Given problem A: Copy the lines of the rows from the line with "Select worksheet tab 1" to the line with "click(70, 102)", substituting "loudspeaker" for "megaphone" and leaving everything else unchanged. Leave the pictures out.
--- BEGIN Page text ---
As the starting point on my voyage of discovery I have taken the article on the novel ‘Less Than Zero’ by Bret Easton Ellis (who also authored ‘American Psycho’). ‘Less Than Zero’ was Easton Ellis’ first novel and was penned at the tender age of 19. The novel follows Clay, an upper middle-class college student who has returned to L.A. for winter break only to re-enter “a landscape of limitless privilege and absolute moral entropy, where everyone drives Porches, dines at Spago,and snorts mountains of cocaine.” It takes its title from the Elvis Costello song of the same name. ‘Less Than Zero’ is the eight track from Costello’s debut album, My Aim is True, released in 1977.

Costello and his band were set to perform on Saturday Night Live. Conflicting explanations have been offered for the series of events leading up to what was to eventually occur on live television that night. Most sources suggest that NBC had put pressure on Costello’s record label to prevent him from playing ‘Radio Radio’ as they had concerns for its obviously radio industry critical sentiments. On the night of the performance the band played no more than a few bars of ‘Less than Zero’ before Costello stopped them and ordered them to play ‘Radio Radio’. As a result of this stunt he was banned from appearing on the show for 12 years.
--- END Page text ---
--- BEGIN Data section ---
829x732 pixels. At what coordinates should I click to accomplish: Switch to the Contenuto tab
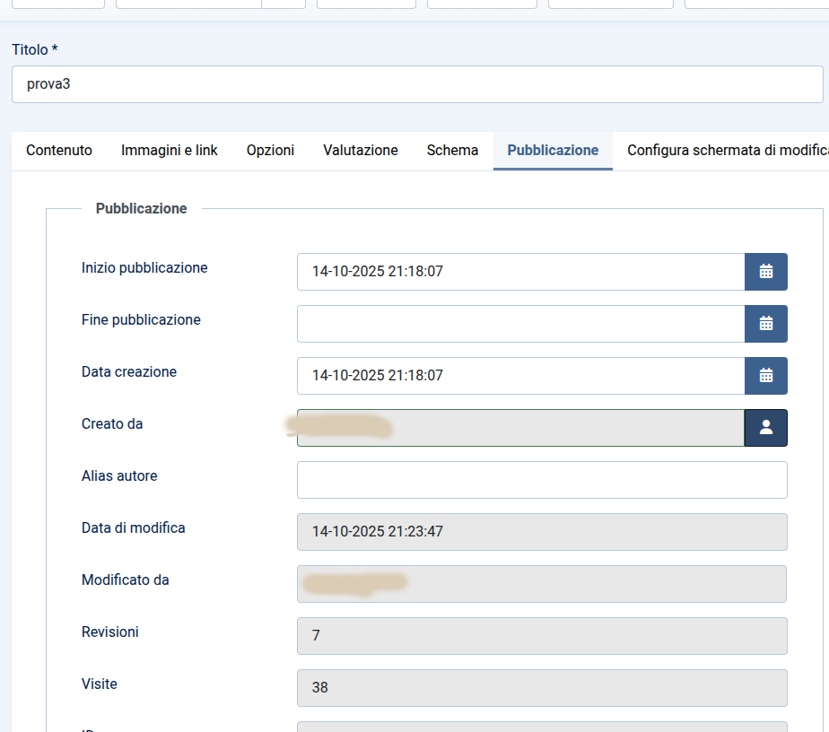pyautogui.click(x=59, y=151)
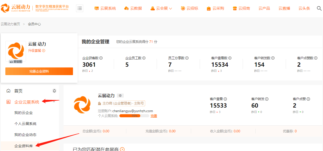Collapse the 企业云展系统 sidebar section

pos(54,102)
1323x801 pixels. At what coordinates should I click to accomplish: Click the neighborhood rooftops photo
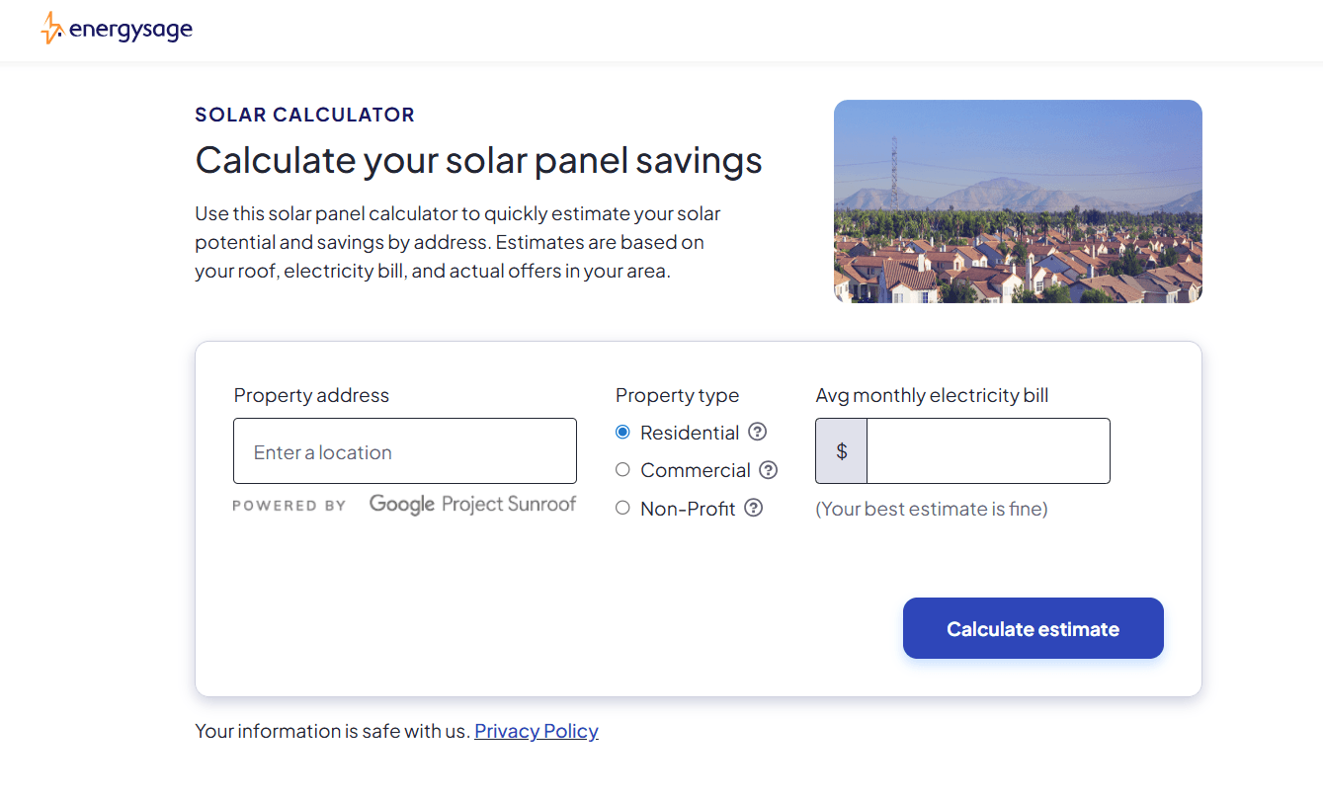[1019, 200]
--- END Data section ---
--- BEGIN Data section ---
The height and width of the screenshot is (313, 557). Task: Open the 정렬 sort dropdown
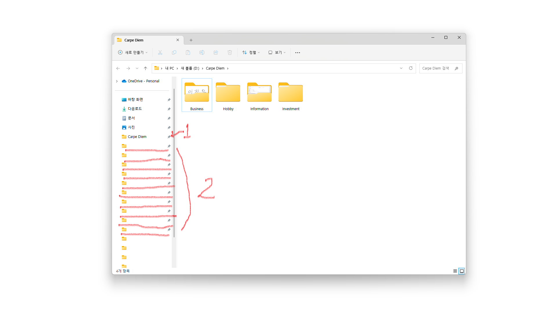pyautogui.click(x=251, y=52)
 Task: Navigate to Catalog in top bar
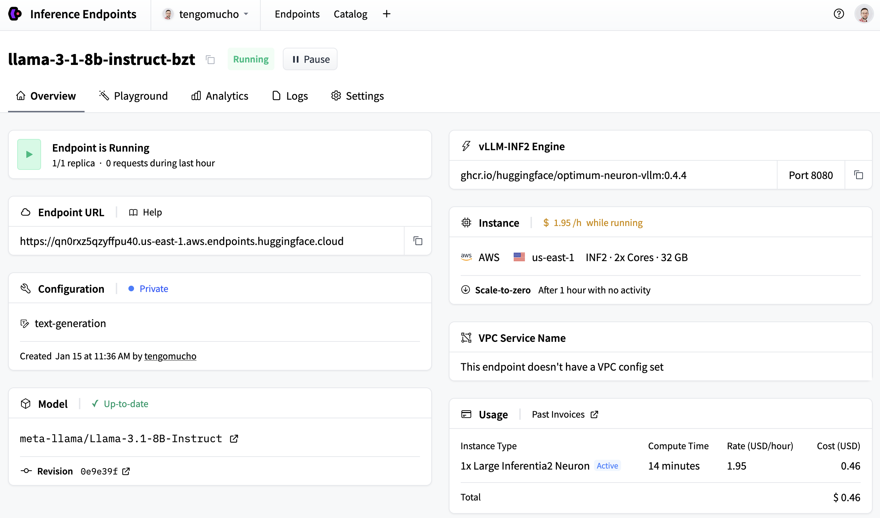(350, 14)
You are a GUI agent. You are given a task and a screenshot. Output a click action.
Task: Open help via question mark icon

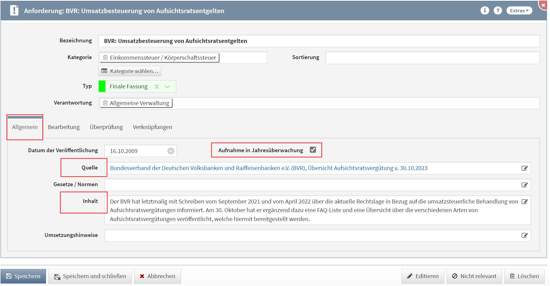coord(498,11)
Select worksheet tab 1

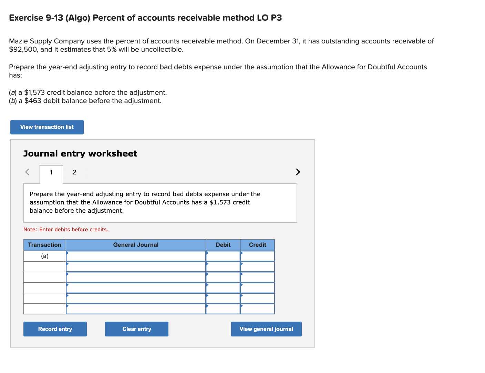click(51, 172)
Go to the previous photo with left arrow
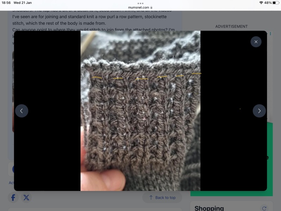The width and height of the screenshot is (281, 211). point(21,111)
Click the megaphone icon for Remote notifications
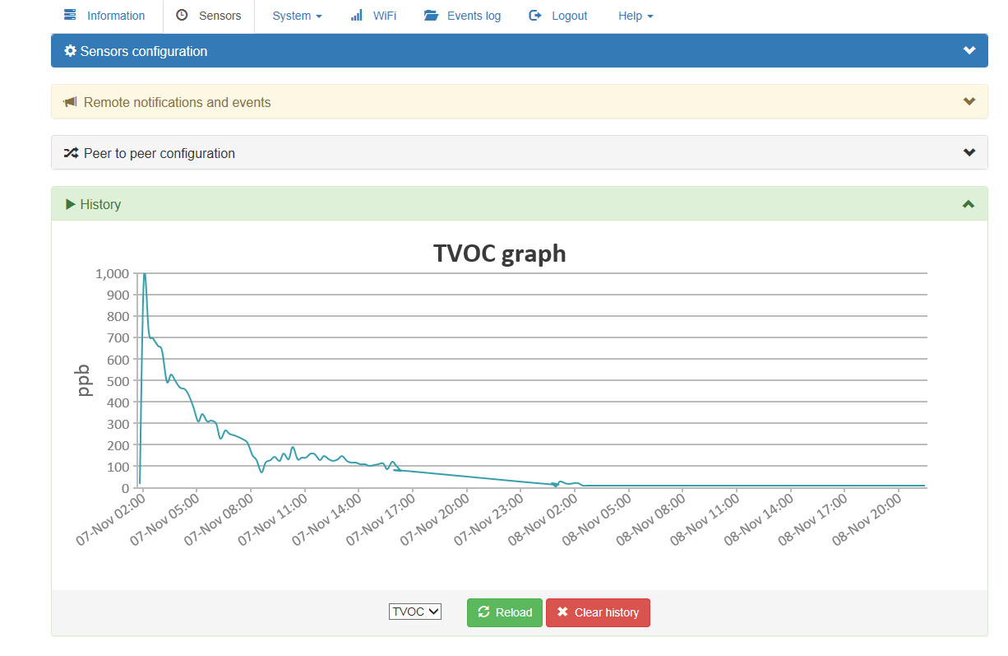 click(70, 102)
--- END Data section ---
Given problem B: Translate this sentence from the passage about Elvis Costello into Spanish: "Costello and his band were set to perform on Saturday Night Live."

Written solution A:
Select worksheet tab 1

click(51, 172)
Go to the previous photo with left arrow
The width and height of the screenshot is (281, 211). point(21,111)
Click the loudspeaker icon for Remote notifications
 click(70, 102)

Written solution B: Costello y su banda iban a actuar en Saturday Night Live.